-- RECORDS FOR THIS TASK start --

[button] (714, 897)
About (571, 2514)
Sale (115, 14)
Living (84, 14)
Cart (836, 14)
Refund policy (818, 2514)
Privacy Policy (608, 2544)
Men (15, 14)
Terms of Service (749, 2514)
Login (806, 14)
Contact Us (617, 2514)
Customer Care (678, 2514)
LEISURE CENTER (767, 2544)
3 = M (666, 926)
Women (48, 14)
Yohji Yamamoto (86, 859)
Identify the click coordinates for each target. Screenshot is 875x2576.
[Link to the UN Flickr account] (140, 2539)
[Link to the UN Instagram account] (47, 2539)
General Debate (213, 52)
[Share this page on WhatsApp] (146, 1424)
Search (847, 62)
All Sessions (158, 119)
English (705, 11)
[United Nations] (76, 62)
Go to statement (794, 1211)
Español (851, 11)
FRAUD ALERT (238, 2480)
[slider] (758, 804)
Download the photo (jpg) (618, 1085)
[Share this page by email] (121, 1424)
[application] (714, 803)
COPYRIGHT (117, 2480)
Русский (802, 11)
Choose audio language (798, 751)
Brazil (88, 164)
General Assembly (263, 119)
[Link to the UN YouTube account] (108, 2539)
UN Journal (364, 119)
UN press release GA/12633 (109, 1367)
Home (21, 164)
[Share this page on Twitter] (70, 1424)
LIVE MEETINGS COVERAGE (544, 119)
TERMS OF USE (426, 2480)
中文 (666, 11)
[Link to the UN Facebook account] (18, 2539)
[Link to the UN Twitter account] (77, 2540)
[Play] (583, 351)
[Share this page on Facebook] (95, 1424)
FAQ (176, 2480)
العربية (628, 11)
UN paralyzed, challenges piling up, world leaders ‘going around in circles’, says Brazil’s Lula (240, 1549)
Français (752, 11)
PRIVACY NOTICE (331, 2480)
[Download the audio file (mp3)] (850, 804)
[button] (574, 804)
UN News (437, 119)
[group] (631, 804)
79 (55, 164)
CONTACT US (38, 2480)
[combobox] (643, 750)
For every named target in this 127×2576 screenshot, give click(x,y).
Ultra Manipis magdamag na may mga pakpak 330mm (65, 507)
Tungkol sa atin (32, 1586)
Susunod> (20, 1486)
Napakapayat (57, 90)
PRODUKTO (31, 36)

-- RECORDS FOR THIS TASK end --

> REQUIRED TASK
Put all of the records above into a numbered list, one per line, and leave out any blank lines.

> WRITTEN ANSWER
1. [button] (714, 897)
2. About (571, 2514)
3. Sale (115, 14)
4. Living (84, 14)
5. Cart (836, 14)
6. Refund policy (818, 2514)
7. Privacy Policy (608, 2544)
8. Men (15, 14)
9. Terms of Service (749, 2514)
10. Login (806, 14)
11. Contact Us (617, 2514)
12. Customer Care (678, 2514)
13. LEISURE CENTER (767, 2544)
14. 3 = M (666, 926)
15. Women (48, 14)
16. Yohji Yamamoto (86, 859)
17. Identify the click coordinates for each target. Screenshot is 875x2576.
18. [Link to the UN Flickr account] (140, 2539)
19. [Link to the UN Instagram account] (47, 2539)
20. General Debate (213, 52)
21. [Share this page on WhatsApp] (146, 1424)
22. Search (847, 62)
23. All Sessions (158, 119)
24. English (705, 11)
25. [United Nations] (76, 62)
26. Go to statement (794, 1211)
27. Español (851, 11)
28. FRAUD ALERT (238, 2480)
29. [slider] (758, 804)
30. Download the photo (jpg) (618, 1085)
31. [Share this page by email] (121, 1424)
32. [application] (714, 803)
33. COPYRIGHT (117, 2480)
34. Русский (802, 11)
35. Choose audio language (798, 751)
36. Brazil (88, 164)
37. General Assembly (263, 119)
38. [Link to the UN YouTube account] (108, 2539)
39. UN Journal (364, 119)
40. UN press release GA/12633 (109, 1367)
41. Home (21, 164)
42. [Share this page on Twitter] (70, 1424)
43. LIVE MEETINGS COVERAGE (544, 119)
44. TERMS OF USE (426, 2480)
45. 中文 (666, 11)
46. [Link to the UN Facebook account] (18, 2539)
47. [Link to the UN Twitter account] (77, 2540)
48. [Play] (583, 351)
49. [Share this page on Facebook] (95, 1424)
50. FAQ (176, 2480)
51. العربية (628, 11)
52. UN paralyzed, challenges piling up, world leaders ‘going around in circles’, says Brazil’s Lula (240, 1549)
53. Français (752, 11)
54. PRIVACY NOTICE (331, 2480)
55. [Download the audio file (mp3)] (850, 804)
56. [button] (574, 804)
57. UN News (437, 119)
58. [group] (631, 804)
59. 79 (55, 164)
60. CONTACT US (38, 2480)
61. [combobox] (643, 750)
62. For every named target in this 127×2576 screenshot, give click(x,y).
63. Ultra Manipis magdamag na may mga pakpak 330mm (65, 507)
64. Tungkol sa atin (32, 1586)
65. Susunod> (20, 1486)
66. Napakapayat (57, 90)
67. PRODUKTO (31, 36)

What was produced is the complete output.